Читать онлайн книгу 'Lizbeth of the Dale - Mary Esther Miller MacGregor страница 5
She darned on, quickly and excitedly. Her dream that the rich Mrs. Jarvis should one day take a fancy to the Gordons and make their fortune was growing rosier every moment. Little Jamie came wandering over the grass towards her. His hands were full of dandelions and he looked not unlike an overgrown one himself with his towsled yellow curls. He leaned across her knee, his curly head hanging down, and swayed to and fro, crooning a little sleepy song. Miss Gordon's thin hand passed lovingly over his silky hair. Her face grew soft and beautiful. At such times the castles in Edinburgh grew dim and ceased to allure.

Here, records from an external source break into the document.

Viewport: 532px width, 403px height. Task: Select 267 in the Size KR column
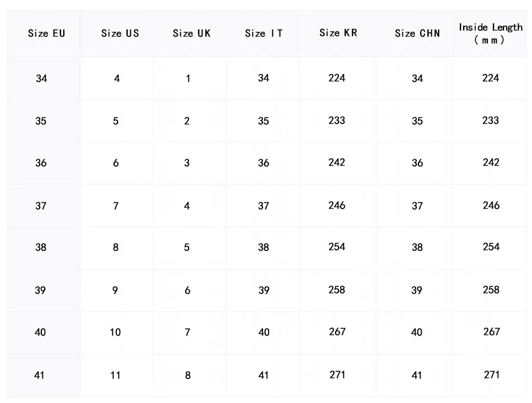point(337,332)
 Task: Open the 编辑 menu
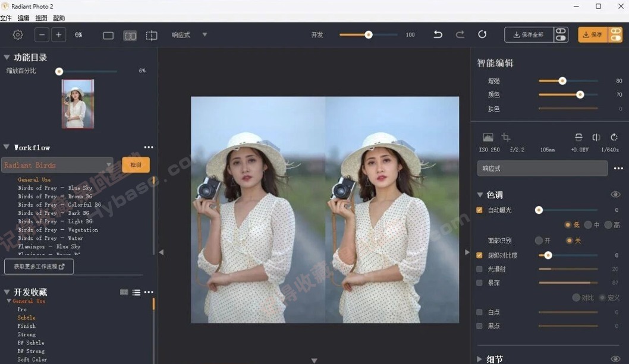coord(23,18)

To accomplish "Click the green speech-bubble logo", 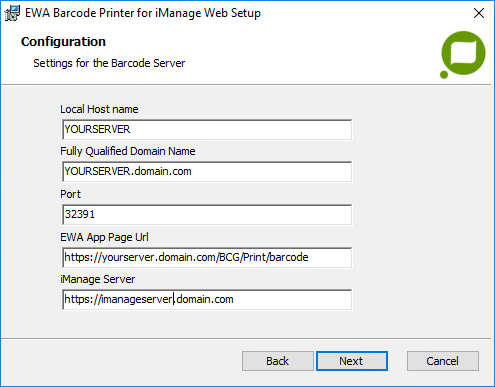I will tap(463, 53).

She arose and took the child's hand. "Come, Jamie dear," she said, "and we'll meet father." And so great was her good-humor, caused by her hopeful news, that when Annie met her shyly at the garden gate with the young schoolmaster following, her aunt gave him a stately but cordial invitation to supper. In view of the prospects before the family, she felt she could for the time at least let the tavern-keeping ancestor go on suspended sentence.

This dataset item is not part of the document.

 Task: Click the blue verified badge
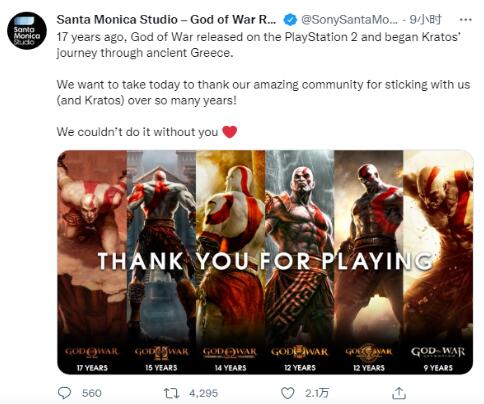coord(290,20)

The Gordons gathered noisily about the supper table, William Gordon, a tall, thin man, strongly resembling his sister, but with all her severity and force of character missing, came wandering in from his study. His eyes bright and kindly, but with a far-away, absent look, beamed over the large table. He sat down, then catching sight of the guest standing beside Annie, rose, and shook him cordially by the hand.

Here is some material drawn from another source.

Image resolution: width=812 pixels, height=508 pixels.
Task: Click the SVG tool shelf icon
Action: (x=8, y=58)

The family seated themselves in their accustomed places, Annie, the pretty one, at her father's right hand, then Malcolm and Jean, the clever ones, John the quiet one, and Mary, the delicate one—a pale little girl with a sweet, pathetic mouth. On either side of their aunt were the two little boys, Archie and Jamie, and there was a plate between Mary and John which belonged to an absent member of the family. Here the visitor sat, and Sarah Emily was squeezed into a corner near her mistress. That Sarah Emily should sit with the family at all was contrary to Miss Gordon's wishes, and one of the few cases in which she yielded to her brother. She had brought Sarah Emily from a Girls' Home four years before, and had decreed that she would show the neighbors the proper Old Country way of treating a servant. Sarah Emily was far from the Old Country type, however, and William seemed to have forgotten that servants had a place of their own since he had lived so long in the backwoods. When the family would arrange themselves at table, with the maid standing properly behind her mistress, Mr. Gordon would wait for her to be seated before asking the blessing, regarding her with gentle inquiring eyes, and finally requesting her in a mildly remonstrating tone to come away and sit down like a reasonable body. And Sarah Emily, highly pleased, would drag a chair across the bare floor and plant herself down with a satisfied thud right on top of the family gentility. Miss Gordon tried many ways to prevent repetition of the indignity by keeping Sarah Emily out of the way. She disliked explaining, for William was rather queer about some things since he had been so long in this country. But Sarah Emily always contrived to be on hand just as the family were being seated. And finally, when her brother inquired anxiously if she wasn't afraid Sarah Emily had Roman Catholic leanings, since she refused to sit down at the table for grace, Miss Gordon gave up the struggle, and to the joy of all the children, Sarah Emily became one of the family indeed.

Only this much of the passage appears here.